Segundo a Secretaria de Assistência Social do estado, das cerca de 50 crianças que passaram pelo abrigamento compulsório até o momento, aproximadamente dez conseguiram reconstruir laços com a família ou foram acolhidas por “famílias substitutas”, que são remuneradas pela prefeitura.
Até o fim do ano, cerca de R$ 36 milhões serão repassados para os governos estadual e municipal para o combate ao crack. Estão previstas a criação de seis novos Centros de Atenção Psicossocial (Caps) de atendimento 24 horas, a criação de 27 consultórios de rua, a instalação de 427 leitos em enfermarias especializadas e a qualificação de 71 leitos em hospitais gerais.“Precisamos de médicos treinados para cuidar do dependente químico e pessoal da área policial capacitado. Por isso, um dos seguimentos do plano é dar capacitação aos agentes que vão atuar. É necessário multiplicar esse conhecimento e em cada estado estamos desenvolvendo unidades onde cursos serão dados”, afirmou o ministro da Justiça, José Eduardo Cardoso, também presente no evento.

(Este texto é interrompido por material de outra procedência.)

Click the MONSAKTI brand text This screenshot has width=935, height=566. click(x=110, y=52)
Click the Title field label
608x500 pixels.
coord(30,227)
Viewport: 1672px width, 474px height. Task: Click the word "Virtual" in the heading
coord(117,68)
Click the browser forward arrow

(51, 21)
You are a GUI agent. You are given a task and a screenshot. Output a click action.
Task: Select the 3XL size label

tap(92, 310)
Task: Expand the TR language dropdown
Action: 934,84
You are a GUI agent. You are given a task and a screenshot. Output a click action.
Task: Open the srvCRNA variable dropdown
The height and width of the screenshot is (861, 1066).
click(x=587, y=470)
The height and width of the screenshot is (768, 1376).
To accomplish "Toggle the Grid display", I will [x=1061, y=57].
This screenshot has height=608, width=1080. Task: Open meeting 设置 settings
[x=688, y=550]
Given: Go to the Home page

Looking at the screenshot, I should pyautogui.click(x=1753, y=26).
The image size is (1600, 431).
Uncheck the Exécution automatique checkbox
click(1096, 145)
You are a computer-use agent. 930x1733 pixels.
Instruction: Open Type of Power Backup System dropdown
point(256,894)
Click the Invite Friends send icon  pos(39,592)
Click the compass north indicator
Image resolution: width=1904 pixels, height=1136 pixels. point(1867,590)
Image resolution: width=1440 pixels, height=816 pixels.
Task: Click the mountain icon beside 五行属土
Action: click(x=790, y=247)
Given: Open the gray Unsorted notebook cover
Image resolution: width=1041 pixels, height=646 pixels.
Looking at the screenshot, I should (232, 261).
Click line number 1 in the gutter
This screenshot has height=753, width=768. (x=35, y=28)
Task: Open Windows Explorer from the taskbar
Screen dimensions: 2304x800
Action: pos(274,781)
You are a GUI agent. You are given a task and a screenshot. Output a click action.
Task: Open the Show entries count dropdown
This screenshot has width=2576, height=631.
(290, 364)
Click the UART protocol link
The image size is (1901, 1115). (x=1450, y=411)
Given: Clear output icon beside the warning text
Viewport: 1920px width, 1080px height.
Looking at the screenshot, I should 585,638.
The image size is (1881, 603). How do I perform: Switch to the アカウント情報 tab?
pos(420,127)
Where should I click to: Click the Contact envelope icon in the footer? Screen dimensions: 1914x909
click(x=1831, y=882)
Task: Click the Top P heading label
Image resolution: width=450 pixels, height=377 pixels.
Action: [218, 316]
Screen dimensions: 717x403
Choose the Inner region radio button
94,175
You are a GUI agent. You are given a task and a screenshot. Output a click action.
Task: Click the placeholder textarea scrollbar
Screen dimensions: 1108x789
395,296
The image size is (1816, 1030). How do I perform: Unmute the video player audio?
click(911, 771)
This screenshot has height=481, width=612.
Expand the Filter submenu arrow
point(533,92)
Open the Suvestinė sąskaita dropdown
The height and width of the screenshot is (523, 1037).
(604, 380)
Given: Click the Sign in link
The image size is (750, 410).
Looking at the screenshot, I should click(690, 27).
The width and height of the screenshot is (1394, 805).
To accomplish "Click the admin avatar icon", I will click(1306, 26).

VolteiEntenderam? Em seis meses, o tal programa federal não saiu do papel. Não passa de uma fantasia. São Paulo retomou a área conhecida como Cracolândia e ofereceu, ao mesmo tempo, o Complexo Prates para atender aos dependentes.
– A imprensa escrita foi contra.
– As TVs foram contra.
– A Defensoria Pública foi contra.
– O Ministério Público foi contra.
– O PT, como sempre!, foi contra.
– A Maria do Rosário foi contra.
– O Gilberto Carvalho foi contra.
– O José Eduardo Cardozo foi contra.
– O Alexandre Padilha foi contra.
– O Fernando Haddad foi contra.
Só a população foi a favor. O prefeito Gilberto Kassab e o governador Geraldo Alckmin tinham de dar entrevistas defensivas a respeito, como se tivessem cometido um crime.
O Rio resolveu retomar uma de suas 10 cracolândias — o que, em si, reitero, é correto. Mas não havia algo como o Complexo Prates. 
– A imprensa escrita foi a favor.
– As TVs foram a favor.
– A Defensoria Pública foi a favor.
– O Ministério Público foi a favor.
– O PT, como sempre!, foi a favor.
– A Maria do Rosário foi a favor.
– O Gilberto Carvalho foi a favor.
– O José Eduardo Cardozo foi a favor.
– O Alexandre Padilha foi a favor.
Agora peço que vocês cotejem a reportagem de hoje com a de seis meses atrás. A imprensa — não me refiro à reportagem do G1 em particular, mas ao conjunto — nem mesmo se dedica a cobrar das autoridades o cumprimento da palavra. Ou acusa o descumprimento.
Concluo: não é São Paulo que faz bem ou mal ao jornalismo. Não é o Rio que faz bem ou mal ao jornalismo. No Rio, em São Paulo ou em qualquer lugar, o que faz mal ao jornalismo é a agenda que está além dos fatos.
Há, obviamente, uma agenda contra os poderes instituídos em São Paulo.
Há, obviamente, uma agenda a favor dos poderes instituídos no Rio.